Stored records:
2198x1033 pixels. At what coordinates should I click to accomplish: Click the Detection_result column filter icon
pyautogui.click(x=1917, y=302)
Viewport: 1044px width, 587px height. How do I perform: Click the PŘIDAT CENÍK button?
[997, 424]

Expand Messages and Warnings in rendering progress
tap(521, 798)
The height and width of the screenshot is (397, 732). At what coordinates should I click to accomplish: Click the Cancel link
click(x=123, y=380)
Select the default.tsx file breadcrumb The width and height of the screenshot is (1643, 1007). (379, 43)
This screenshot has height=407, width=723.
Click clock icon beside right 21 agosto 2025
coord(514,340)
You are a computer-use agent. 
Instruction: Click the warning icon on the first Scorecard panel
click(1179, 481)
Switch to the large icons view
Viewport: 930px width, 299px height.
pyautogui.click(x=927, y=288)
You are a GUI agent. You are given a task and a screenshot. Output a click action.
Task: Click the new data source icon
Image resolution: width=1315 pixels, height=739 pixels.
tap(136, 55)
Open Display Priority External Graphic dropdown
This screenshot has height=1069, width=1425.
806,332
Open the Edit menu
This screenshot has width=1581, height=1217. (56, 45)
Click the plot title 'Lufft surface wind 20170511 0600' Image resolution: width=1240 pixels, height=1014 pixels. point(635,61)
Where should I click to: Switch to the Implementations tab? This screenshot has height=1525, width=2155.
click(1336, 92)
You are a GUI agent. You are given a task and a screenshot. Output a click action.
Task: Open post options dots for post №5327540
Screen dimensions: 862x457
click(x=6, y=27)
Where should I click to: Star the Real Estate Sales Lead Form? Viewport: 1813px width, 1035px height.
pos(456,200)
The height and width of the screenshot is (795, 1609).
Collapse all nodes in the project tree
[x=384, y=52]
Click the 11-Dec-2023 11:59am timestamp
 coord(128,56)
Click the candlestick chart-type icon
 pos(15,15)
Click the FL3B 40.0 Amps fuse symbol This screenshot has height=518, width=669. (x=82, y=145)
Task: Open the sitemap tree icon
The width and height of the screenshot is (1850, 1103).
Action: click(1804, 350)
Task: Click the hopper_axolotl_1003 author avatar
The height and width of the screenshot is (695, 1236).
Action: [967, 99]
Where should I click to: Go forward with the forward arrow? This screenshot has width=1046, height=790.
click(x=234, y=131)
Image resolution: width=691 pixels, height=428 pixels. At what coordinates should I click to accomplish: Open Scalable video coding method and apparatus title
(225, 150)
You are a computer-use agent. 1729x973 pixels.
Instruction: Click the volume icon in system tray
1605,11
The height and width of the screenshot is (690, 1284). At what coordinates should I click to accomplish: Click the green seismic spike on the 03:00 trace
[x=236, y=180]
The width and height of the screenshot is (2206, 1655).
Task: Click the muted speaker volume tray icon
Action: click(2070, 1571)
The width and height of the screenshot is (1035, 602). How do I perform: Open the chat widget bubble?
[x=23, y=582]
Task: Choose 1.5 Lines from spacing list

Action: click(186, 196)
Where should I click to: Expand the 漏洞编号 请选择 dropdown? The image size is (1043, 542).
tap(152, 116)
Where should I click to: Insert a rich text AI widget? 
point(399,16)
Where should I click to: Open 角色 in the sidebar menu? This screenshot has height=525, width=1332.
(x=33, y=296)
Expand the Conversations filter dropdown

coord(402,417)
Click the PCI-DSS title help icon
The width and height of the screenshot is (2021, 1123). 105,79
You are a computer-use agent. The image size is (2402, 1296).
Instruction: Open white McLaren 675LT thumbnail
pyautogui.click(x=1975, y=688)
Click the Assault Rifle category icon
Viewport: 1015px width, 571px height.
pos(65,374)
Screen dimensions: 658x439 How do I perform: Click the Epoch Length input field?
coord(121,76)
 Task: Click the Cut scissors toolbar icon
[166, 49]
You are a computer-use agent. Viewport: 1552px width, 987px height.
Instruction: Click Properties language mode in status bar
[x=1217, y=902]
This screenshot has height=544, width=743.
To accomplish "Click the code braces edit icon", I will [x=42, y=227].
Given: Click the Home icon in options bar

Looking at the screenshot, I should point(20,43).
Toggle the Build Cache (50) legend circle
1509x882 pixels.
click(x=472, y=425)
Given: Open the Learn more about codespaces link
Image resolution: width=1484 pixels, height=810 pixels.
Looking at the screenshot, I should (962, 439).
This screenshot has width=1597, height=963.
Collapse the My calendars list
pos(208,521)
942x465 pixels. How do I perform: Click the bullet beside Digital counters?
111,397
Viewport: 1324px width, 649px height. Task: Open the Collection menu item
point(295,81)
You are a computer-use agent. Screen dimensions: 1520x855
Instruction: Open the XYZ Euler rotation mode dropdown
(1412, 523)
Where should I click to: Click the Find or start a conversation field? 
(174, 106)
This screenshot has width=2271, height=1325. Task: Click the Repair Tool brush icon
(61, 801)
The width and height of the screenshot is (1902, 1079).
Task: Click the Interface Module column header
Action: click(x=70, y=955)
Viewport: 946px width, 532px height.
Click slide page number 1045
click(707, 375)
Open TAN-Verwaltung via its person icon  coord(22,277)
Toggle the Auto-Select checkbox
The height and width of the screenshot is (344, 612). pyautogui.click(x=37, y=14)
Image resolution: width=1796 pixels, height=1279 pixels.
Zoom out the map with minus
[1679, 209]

What is expected: Starting at the line in the records above that contains "Open TAN-Verwaltung via", output every line up to and including the last one, with nothing added.

Exercise output:
Open TAN-Verwaltung via its person icon  coord(22,277)
Toggle the Auto-Select checkbox
The height and width of the screenshot is (344, 612). pyautogui.click(x=37, y=14)
Image resolution: width=1796 pixels, height=1279 pixels.
Zoom out the map with minus
[1679, 209]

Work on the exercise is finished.